▸ **Information provided**

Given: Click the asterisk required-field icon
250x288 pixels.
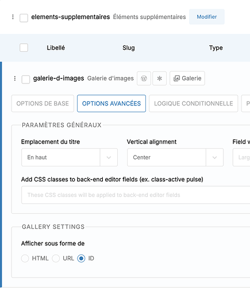Looking at the screenshot, I should [159, 78].
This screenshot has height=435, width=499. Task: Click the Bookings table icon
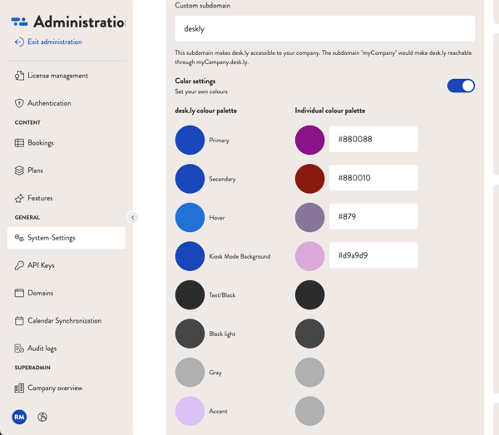pos(19,143)
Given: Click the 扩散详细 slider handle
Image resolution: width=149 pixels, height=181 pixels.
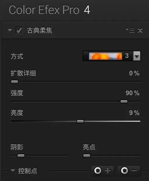Looking at the screenshot, I should [x=15, y=82].
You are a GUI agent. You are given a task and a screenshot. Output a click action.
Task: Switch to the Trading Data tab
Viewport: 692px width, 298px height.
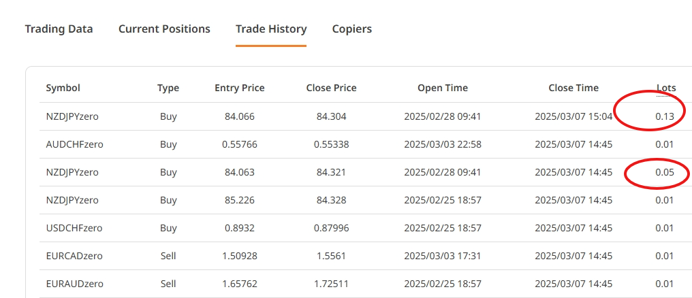[59, 29]
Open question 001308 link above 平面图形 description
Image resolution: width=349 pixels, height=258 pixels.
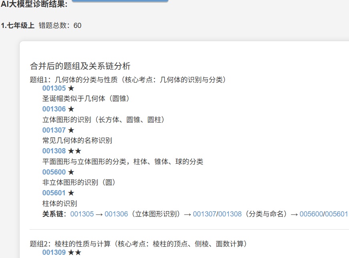(54, 151)
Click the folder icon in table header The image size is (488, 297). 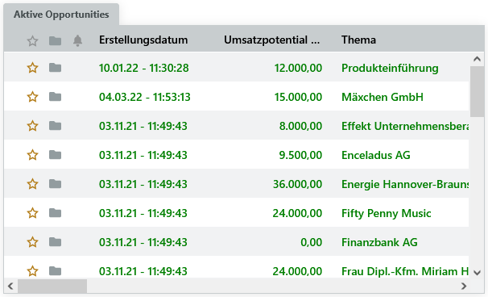click(x=55, y=40)
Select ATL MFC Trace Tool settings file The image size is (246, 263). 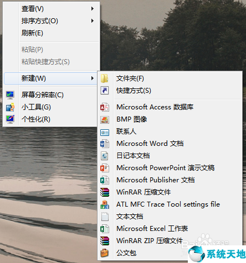[x=168, y=204]
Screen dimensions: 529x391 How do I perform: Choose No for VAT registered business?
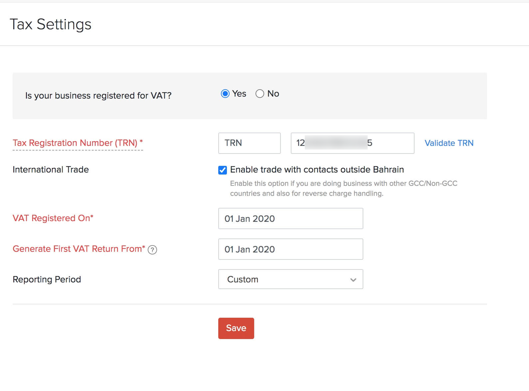pos(260,94)
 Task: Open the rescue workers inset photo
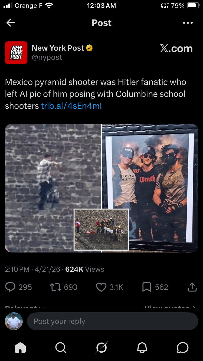[101, 229]
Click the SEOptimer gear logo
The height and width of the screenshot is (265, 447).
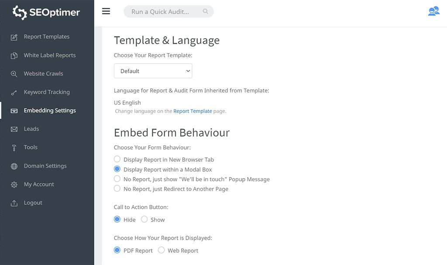(x=20, y=13)
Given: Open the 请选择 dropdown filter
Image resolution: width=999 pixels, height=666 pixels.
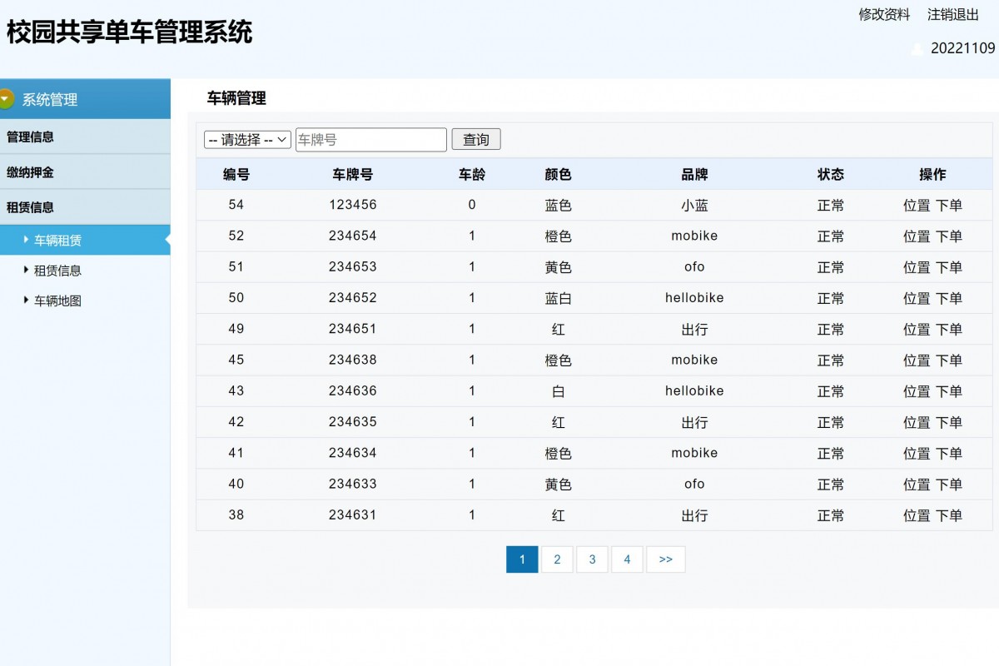Looking at the screenshot, I should pos(247,140).
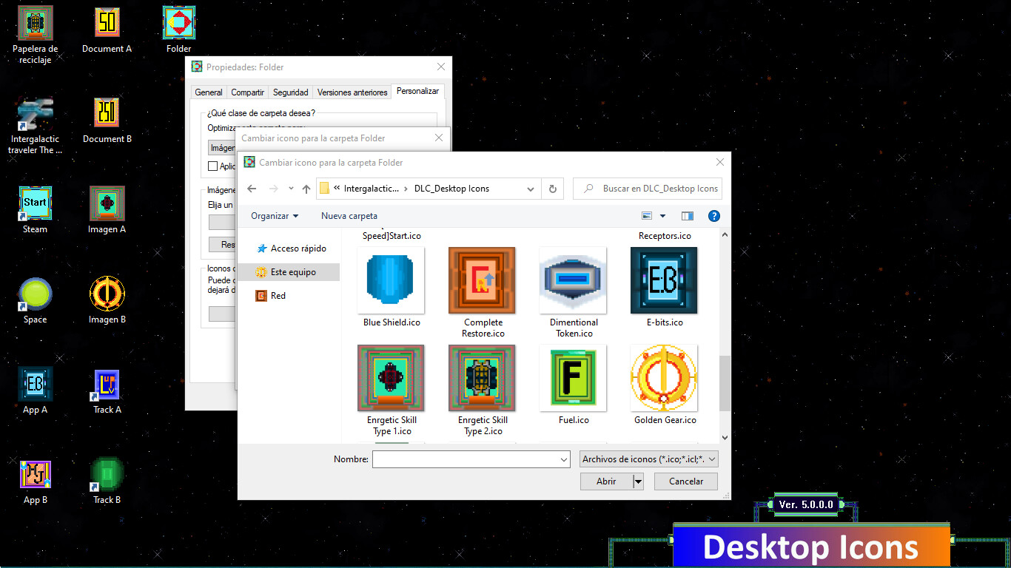Select the Complete Restore.ico icon
This screenshot has width=1011, height=568.
(482, 281)
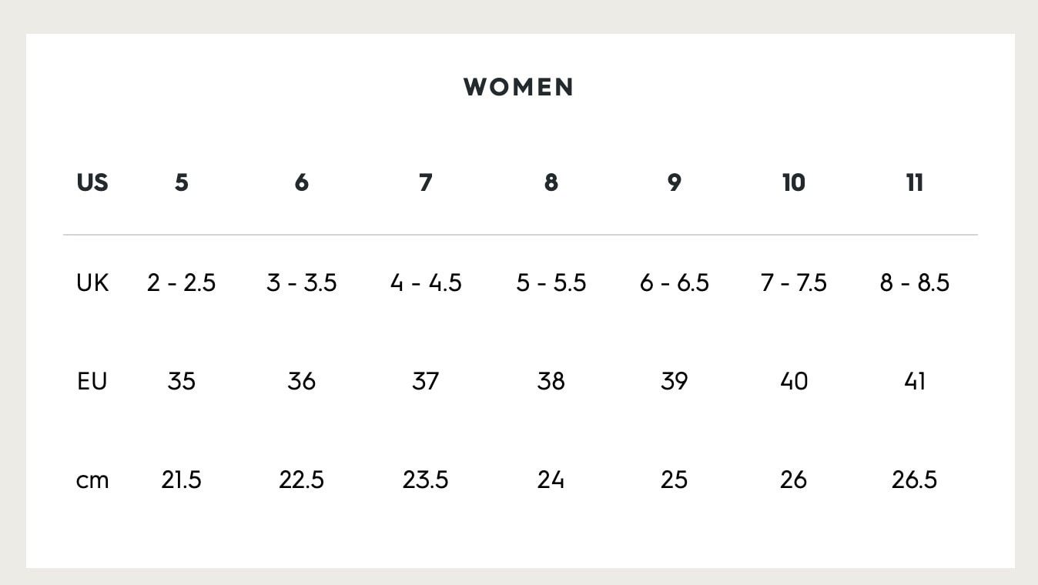Click the cm row label

92,480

▸ **Aim of the task**
Your answer should hold only the lines from the one with "The height and" through the final line of the listing above, transcribed exactly and without pictures.

▸ **Solution for this problem**
The height and width of the screenshot is (265, 447).
(x=20, y=13)
Given: Open the 请选择 dropdown filter
Image resolution: width=999 pixels, height=666 pixels.
Looking at the screenshot, I should pos(247,140).
Select the Complete Restore.ico icon
This screenshot has width=1011, height=568.
(482, 281)
Click the cm row label

92,480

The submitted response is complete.